* **EXERCISE BRIEF**: Copy the stretch of the planning debate from "Ultimately it comes" through "has not worked.", replacing "councillors" with "elected members".

* **PAGE**:

In relation to development plans, we have basically reiterated section 95(1)(d) of the 2000 Act in section 44(4)(b) so that there would be discretion. Obviously, in any community you need that mixture. You need young, old, social, affordable, private and cost rental. It is all about that balance. If there is an overconcentration of one category, then the question is whether that is good for society. I do not believe it is. Is it easy to attain that mixture? No, it is not. That is what housing strategies are about. I have been a public representative in Limerick for a long time. It is something we have been grappling with the whole time. I disagree about Part V. Part V works. I always felt Part V was a good, organic model to bring people into communities and to have it geographically spread. That is why we need this flexibility in the legislation that was in the old Act. It provides that flexibility. Ultimately, the housing strategy will be the reserved function of the councillors, again.

Section 95(1)(d) of the current Planning and Development Act reads:

In order to counteract undue segregation in housing between persons of different social backgrounds, the planning authority may indicate in respect of any particular area referred to in paragraph (c) that there is no requirement for housing referred to in section 94(4)(a) in respect of that area, or that a lower percentage than that specified in the housing strategy may instead be required.

Ultimately it comes from the reserve function of the councillors. I am a believer in things happening in a very organic way and I am a passionate believer in Part V. I really feel it works and it is something I am a greater supporter of. I am not minded to accept the amendment. We need some level of flexibility.

To be very clear, I am not against Part V. I will take every additional social and affordable -----

But the Deputy has said it has not worked.

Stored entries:
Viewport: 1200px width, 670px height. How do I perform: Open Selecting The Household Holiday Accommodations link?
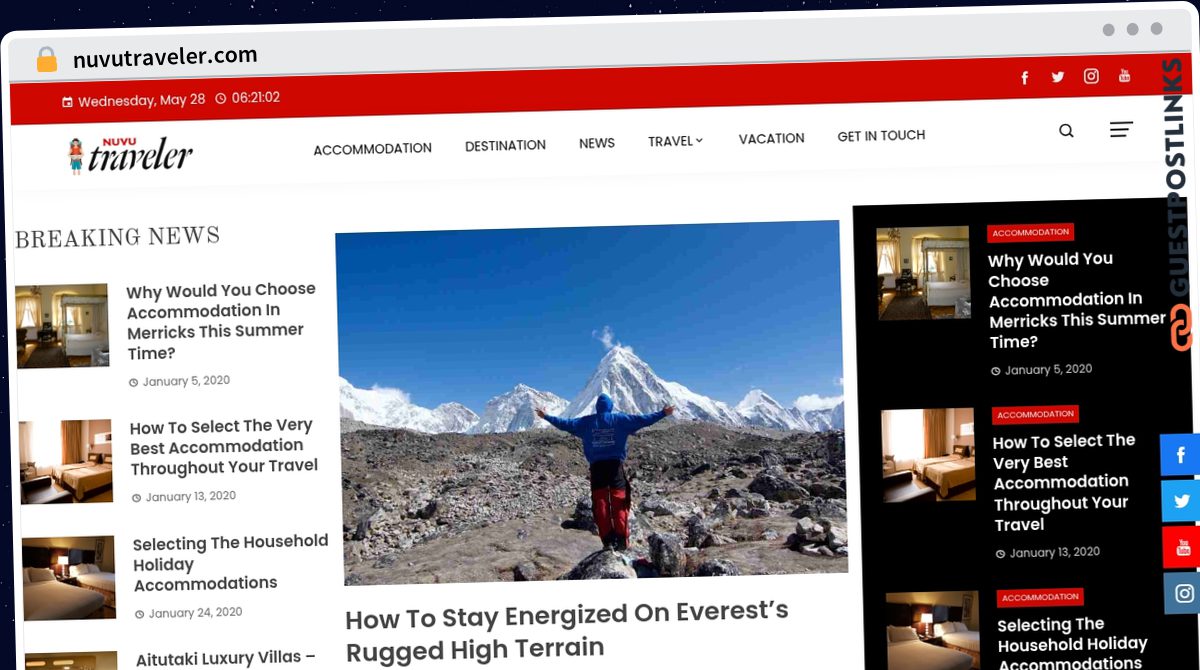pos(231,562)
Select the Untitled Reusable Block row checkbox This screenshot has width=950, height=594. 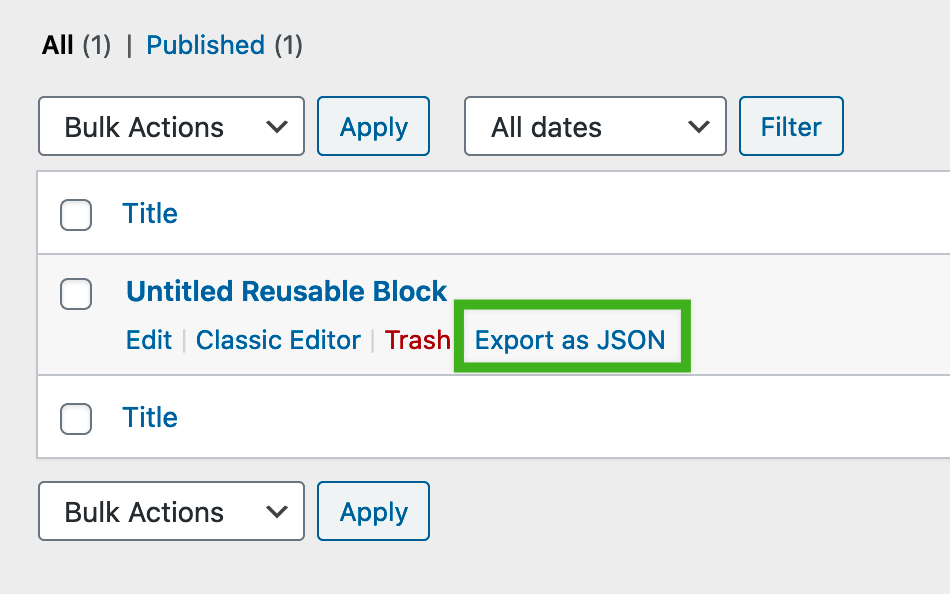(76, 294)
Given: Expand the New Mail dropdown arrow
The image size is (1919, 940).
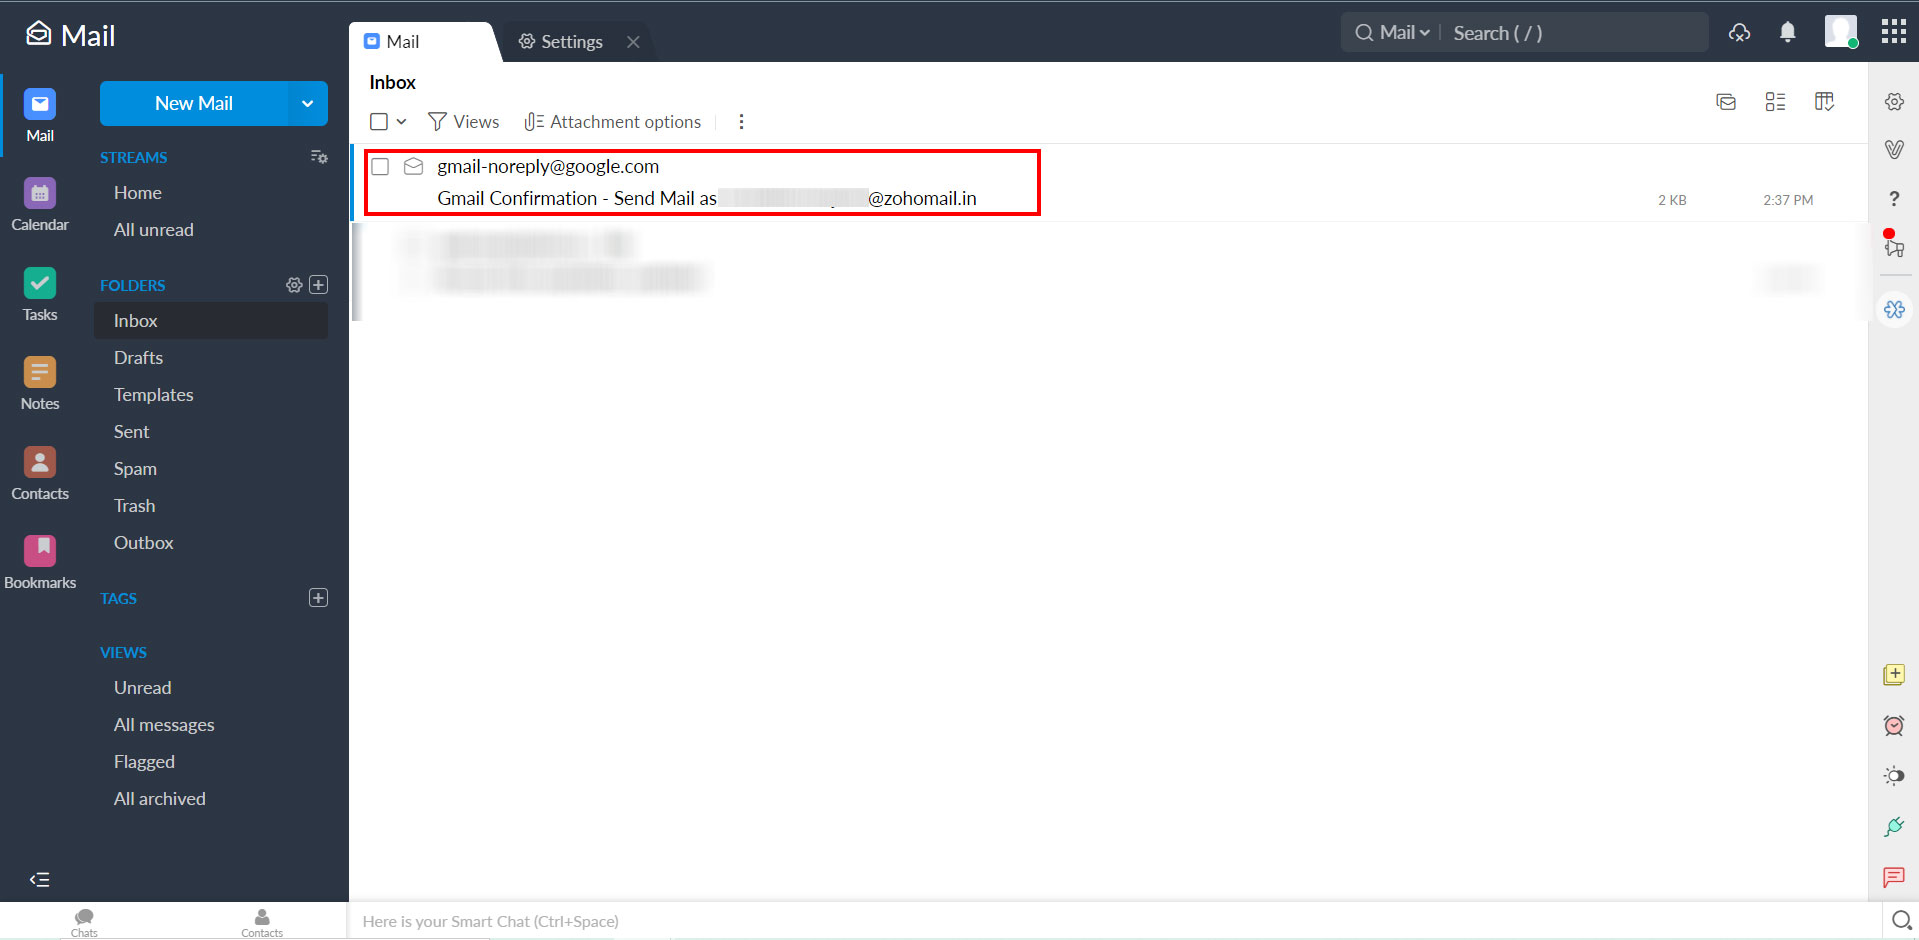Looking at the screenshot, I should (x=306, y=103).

---

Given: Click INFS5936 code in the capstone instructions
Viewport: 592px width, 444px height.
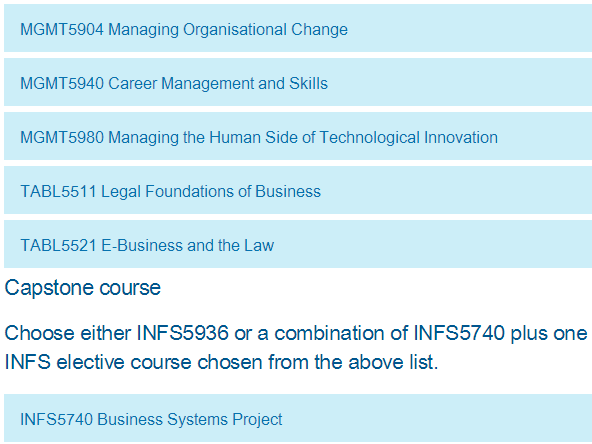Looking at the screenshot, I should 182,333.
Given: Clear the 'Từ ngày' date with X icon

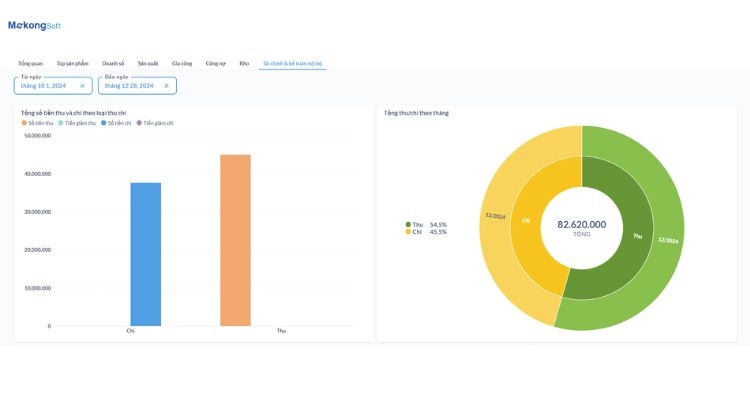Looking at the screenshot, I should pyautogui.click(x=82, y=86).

* **PROBLEM SOLUTION**:
Ultimately it comes from the reserve function of the elected members. I am a believer in things happening in a very organic way and I am a passionate believer in Part V. I really feel it works and it is something I am a greater supporter of. I am not minded to accept the amendment. We need some level of flexibility.

To be very clear, I am not against Part V. I will take every additional social and affordable -----

But the Deputy has said it has not worked.